A expectativa é grande entre as cooperativas participantes. Para Divina Lopes, da Coomara (Cooperativa Mista dos Assentamentos de Reforma Agrária da Região Tocantina) em Imperatriz (MA), o programa representa uma oportunidade de avanço em diferentes frentes. “A gente está com muita expectativa, porque a partir do programa pretendemos avançar na inovação da produção que já realizamos nos assentamentos, com alimentos saudáveis, mas também na apresentação dos produtos e, principalmente, na comercialização, que ainda é um grande gargalo da agricultura familiar. Agora, esperamos iniciar essa jornada e alcançar todas as metas propostas”, afirmou.
Já Maria Domingues, representante da Cooperativa das Quilombolas de Coco de Itapecuru Mirim, destaca o impacto social da iniciativa, especialmente para as mulheres. “Esse projeto é muito importante para o desenvolvimento da cadeia do babaçu e para a valorização das quebradeiras de coco. Ele não traz apenas máquinas ou melhorias na produção, mas também dignidade para essas mulheres fortes, que tiram do babaçu o sustento de suas famílias. Hoje, conseguimos transformar um produto simples em vários subprodutos, gerando renda, autoestima e qualidade de vida. Participar deste projeto é motivo de muita gratidão”, ressaltou.
Estruturação
A proposta também inclui a estruturação de estratégias territoriais de negócios, com implantação de escritórios de apoio, análises de mercado e ações de valorização dos territórios e produtos, por meio de iniciativas como place branding. Paralelamente, o programa investe na promoção da cultura cooperativista, com oficinas, mentorias e atividades de engajamento voltadas ao fortalecimento da governança e da atuação coletiva.

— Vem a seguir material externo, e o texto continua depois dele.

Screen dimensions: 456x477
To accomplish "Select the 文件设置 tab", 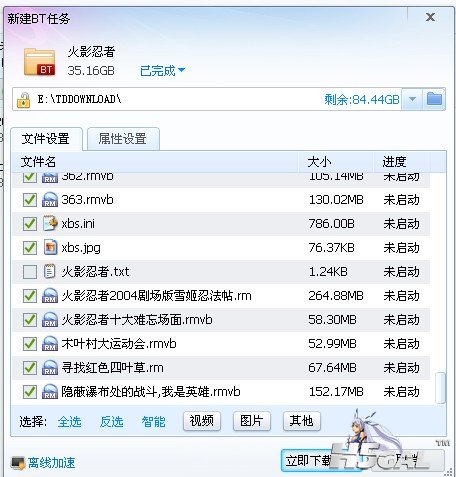I will [46, 139].
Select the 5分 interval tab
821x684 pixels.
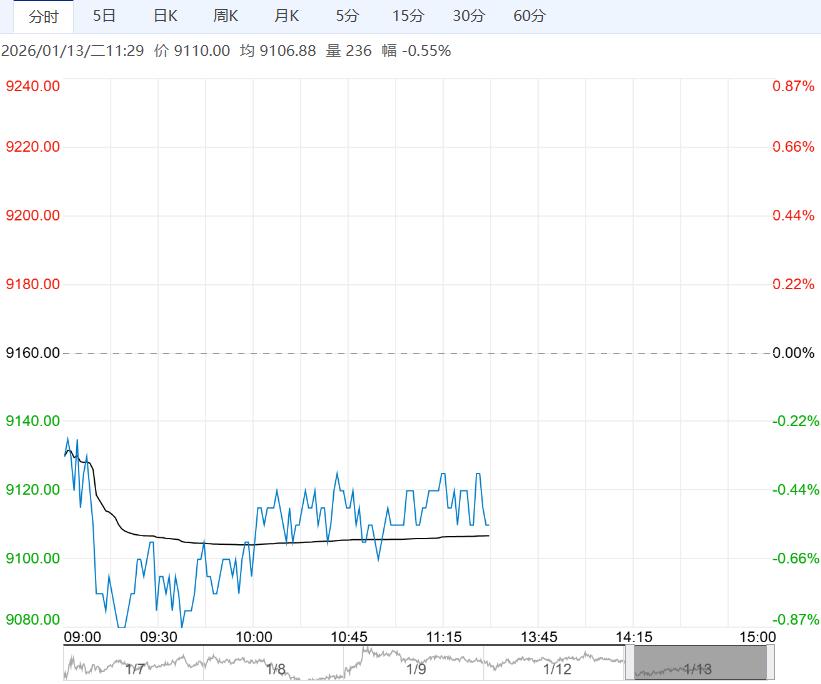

Para o diretor superintendente do Sebrae Maranhão, Albertino Leal, o estado assume papel de destaque na iniciativa. “O Maranhão foi selecionado justamente pela sua vocação, especialmente na cadeia do babaçu, presente em todo o território. Nosso objetivo é fortalecer essa cadeia, aprimorar a gestão das cooperativas, qualificar os produtos e impulsionar o desenvolvimento do estado. O Sebrae tem um papel estratégico nesse processo, apoiando o cooperativismo como caminho para ampliar a competitividade dos pequenos negócios, promover inclusão produtiva e gerar oportunidades a partir da organização coletiva”, concluiu.